Boosted Blueberry and Kale Smoothie
Yields: about 2 cups Prep Time: 5 minutes Total Time: 5 minutes
From vitamins A, C and K, to calcium, manganese, phosphorus and potassium, the nutrients in this smoothie are numerous. Raw honey adds an extra touch of sweetness, and can be omitted for children under 1 year of age. Pears, especially with the skin on, are a great source of fiber, which is helpful to keep the digestive system healthy.
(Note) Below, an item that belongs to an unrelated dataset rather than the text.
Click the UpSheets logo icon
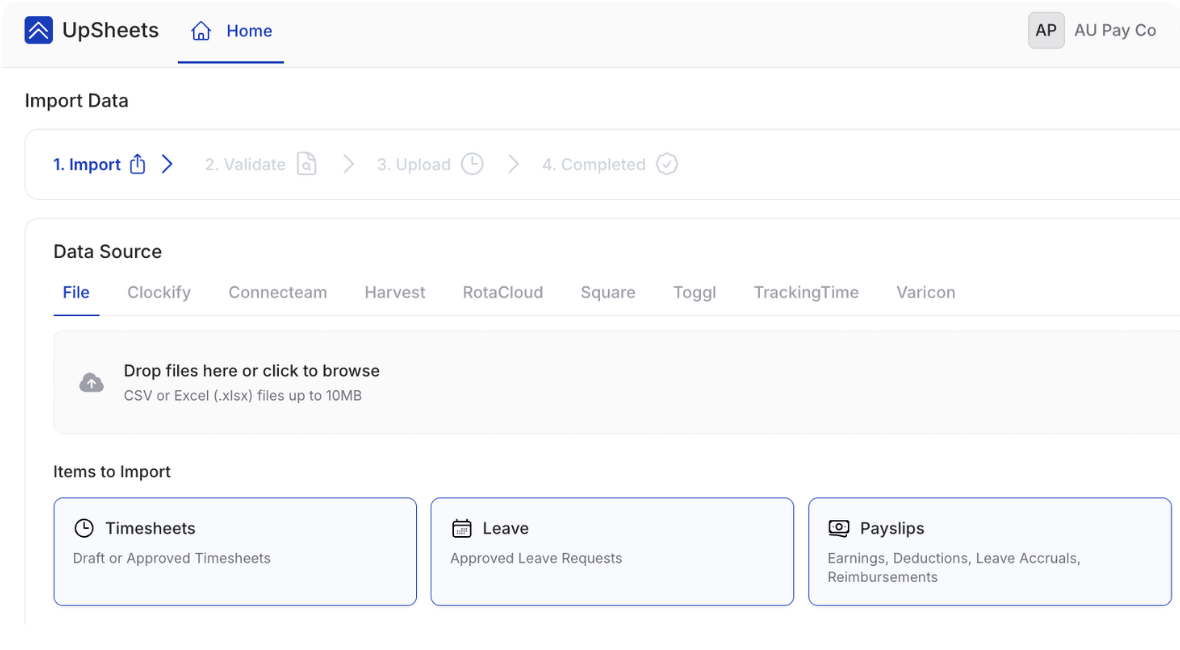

2- 3 kale (curly kale or lacinato/dinosaur kale) leaves, stem removed
1 cup blueberries (frozen or fresh)
1/2 cup pineapples (frozen or fresh)
2 tablespoons raw honey
3 ice cubes (4-5 if used fresh fruit instead of frozen)*
1/2 cup coconut milk (whole fat, in the can)
1/2 cup water
*Note: If using fresh instead of frozen, you may want to add a few more ice cubes for cooler temp and frozen texture.
1. Place all ingredients in a high speed blender and puree until well combined.
2. Enjoy immediately, or freeze into popsicles for later! Due to the fiber in the fresh vegetables and fruit, the smoothie will separate if not consumed immediately.
This was a hit with the kiddos, which sometimes the smoothies are not. A lot of our smoothies are one or two vegetables with one or two fruits, and a healthy fat (coconut butter, coconut milk, avocado, flax oil), as to not spike glucose levels and to maintain a steady energy level.
As with everything, there are pros and cons with smoothies. Smoothies are a great way to get a lot of nutrition in one swoop, although there is also a tendency to consume a lot of calories in one drink. So, it is helpful to be aware of the quality of ingredients used, and what nutrition need they are filling for the day.
Additionally, there is a perfect place for a nutrient dense smoothie in our day when we on the run. Another time when I am grateful for a good smoothie is when all of the fruits and veggies that usually find a home at our meals, haven’t been able to make it to the mouths of the little ones for some reason!